:: Estratto della pagina ::

C'è una scena nel Vangelo che anticipa in maniera straordinaria il silenzio del Sabato santo e appare quindi ancora una volta come il ritratto del nostro momento storico. Cristo dorme in una barca che, sbattuta dalla tempesta, sta per affondare. Il profeta Elia aveva una volta irriso i preti di Baal, che inutilmente invocavano a gran voce il loro dio perché volesse far discendere il fuoco sul sacrificio, esortandoli a gridare più forte, caso mai il loro dio stesse per dormire. Ma Dio non dorme realmente? Lo scherno del profeta non tocca alla fin fine anche i credenti del Dio di Israele che viaggiano con lui in una barca che sta per affondare? Dio sta a dormire mentre le sue cose stanno per affondare, non è questa l'esperienza della nostra vita? La Chiesa, la fede, non assomigliano ad una piccola barca che sta per affondare, che lotta inutilmente contro le onde e il vento, mentre Dio è assente? I discepoli gridano nella disperazione estrema e scuotono il Signore per svegliarlo, ma egli si mostra meravigliato e rimprovera la loro poca fede. Ma è diversamente per noi?

:::
:: Dati grezzi ::

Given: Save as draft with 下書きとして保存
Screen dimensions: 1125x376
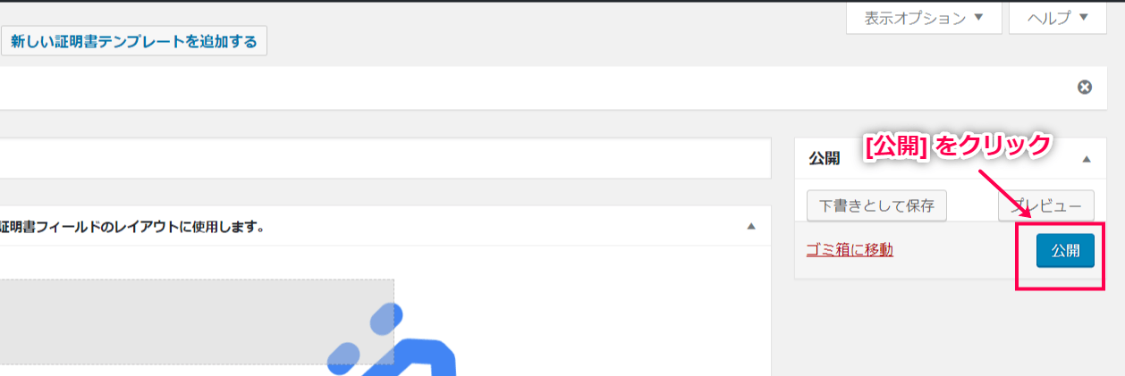Looking at the screenshot, I should point(876,205).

:::

[Istruzioni per il compito]
Risponda alle seguenti domande sul brano relativo al silenzio del Sabato santo:
(a) Dove dorme Cristo nella scena del Vangelo descritta?
(b) Chi aveva irriso una volta il profeta Elia?
(c) Come reagisce il Signore quando i discepoli lo scuotono per svegliarlo?

[Risposta corretta]
(a) In una barca che, sbattuta dalla tempesta, sta per affondare.
(b) I preti di Baal.
(c) Si mostra meravigliato e rimprovera la loro poca fede.